+++ Data shown +++

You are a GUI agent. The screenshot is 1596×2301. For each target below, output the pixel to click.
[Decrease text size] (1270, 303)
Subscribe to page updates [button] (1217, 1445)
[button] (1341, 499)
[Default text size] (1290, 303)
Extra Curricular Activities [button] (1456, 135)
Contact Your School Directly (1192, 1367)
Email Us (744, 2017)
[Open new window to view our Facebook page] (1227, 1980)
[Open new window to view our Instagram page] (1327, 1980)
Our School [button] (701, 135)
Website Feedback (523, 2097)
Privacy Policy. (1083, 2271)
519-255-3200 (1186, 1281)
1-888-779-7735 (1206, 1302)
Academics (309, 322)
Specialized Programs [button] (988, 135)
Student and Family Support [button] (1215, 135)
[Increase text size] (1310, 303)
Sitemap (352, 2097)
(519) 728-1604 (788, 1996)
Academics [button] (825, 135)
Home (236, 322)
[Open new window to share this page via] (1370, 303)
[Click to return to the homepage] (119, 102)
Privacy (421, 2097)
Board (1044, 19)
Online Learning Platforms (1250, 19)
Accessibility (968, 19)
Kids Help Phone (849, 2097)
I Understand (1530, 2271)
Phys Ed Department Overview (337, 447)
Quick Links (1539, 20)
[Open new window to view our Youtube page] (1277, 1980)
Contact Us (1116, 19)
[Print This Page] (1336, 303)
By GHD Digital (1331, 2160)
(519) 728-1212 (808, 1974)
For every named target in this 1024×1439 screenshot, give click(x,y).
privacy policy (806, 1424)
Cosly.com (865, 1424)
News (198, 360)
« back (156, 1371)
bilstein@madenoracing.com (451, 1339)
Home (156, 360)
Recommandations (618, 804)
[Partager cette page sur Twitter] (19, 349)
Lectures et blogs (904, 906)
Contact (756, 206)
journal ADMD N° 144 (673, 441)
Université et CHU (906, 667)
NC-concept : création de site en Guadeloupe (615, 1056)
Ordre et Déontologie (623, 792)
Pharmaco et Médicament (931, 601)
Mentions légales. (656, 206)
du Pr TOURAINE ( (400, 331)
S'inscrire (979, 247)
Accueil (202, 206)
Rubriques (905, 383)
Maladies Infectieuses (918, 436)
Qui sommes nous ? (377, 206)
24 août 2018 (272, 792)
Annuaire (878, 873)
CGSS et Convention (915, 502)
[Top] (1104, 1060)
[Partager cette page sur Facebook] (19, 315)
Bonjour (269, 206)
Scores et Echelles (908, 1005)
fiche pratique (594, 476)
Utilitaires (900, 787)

+++

**Task to complete:**
Give back the complete material verbatim.

**Reply to the task:**
You are a GUI agent. The screenshot is 1596×2301. For each target below, output the pixel to click.
[Decrease text size] (1270, 303)
Subscribe to page updates [button] (1217, 1445)
[button] (1341, 499)
[Default text size] (1290, 303)
Extra Curricular Activities [button] (1456, 135)
Contact Your School Directly (1192, 1367)
Email Us (744, 2017)
[Open new window to view our Facebook page] (1227, 1980)
[Open new window to view our Instagram page] (1327, 1980)
Our School [button] (701, 135)
Website Feedback (523, 2097)
Privacy Policy. (1083, 2271)
519-255-3200 (1186, 1281)
1-888-779-7735 (1206, 1302)
Academics (309, 322)
Specialized Programs [button] (988, 135)
Student and Family Support [button] (1215, 135)
[Increase text size] (1310, 303)
Sitemap (352, 2097)
(519) 728-1604 (788, 1996)
Academics [button] (825, 135)
Home (236, 322)
[Open new window to share this page via] (1370, 303)
[Click to return to the homepage] (119, 102)
Privacy (421, 2097)
Board (1044, 19)
Online Learning Platforms (1250, 19)
Accessibility (968, 19)
Kids Help Phone (849, 2097)
I Understand (1530, 2271)
Phys Ed Department Overview (337, 447)
Quick Links (1539, 20)
[Open new window to view our Youtube page] (1277, 1980)
Contact Us (1116, 19)
[Print This Page] (1336, 303)
By GHD Digital (1331, 2160)
(519) 728-1212 (808, 1974)
For every named target in this 1024×1439 screenshot, give click(x,y).
privacy policy (806, 1424)
Cosly.com (865, 1424)
News (198, 360)
« back (156, 1371)
bilstein@madenoracing.com (451, 1339)
Home (156, 360)
Recommandations (618, 804)
[Partager cette page sur Twitter] (19, 349)
Lectures et blogs (904, 906)
Contact (756, 206)
journal ADMD N° 144 (673, 441)
Université et CHU (906, 667)
NC-concept : création de site en Guadeloupe (615, 1056)
Ordre et Déontologie (623, 792)
Pharmaco et Médicament (931, 601)
Mentions légales. (656, 206)
du Pr TOURAINE ( (400, 331)
S'inscrire (979, 247)
Accueil (202, 206)
Rubriques (905, 383)
Maladies Infectieuses (918, 436)
Qui sommes nous ? (377, 206)
24 août 2018 (272, 792)
Annuaire (878, 873)
CGSS et Convention (915, 502)
[Top] (1104, 1060)
[Partager cette page sur Facebook] (19, 315)
Bonjour (269, 206)
Scores et Echelles (908, 1005)
fiche pratique (594, 476)
Utilitaires (900, 787)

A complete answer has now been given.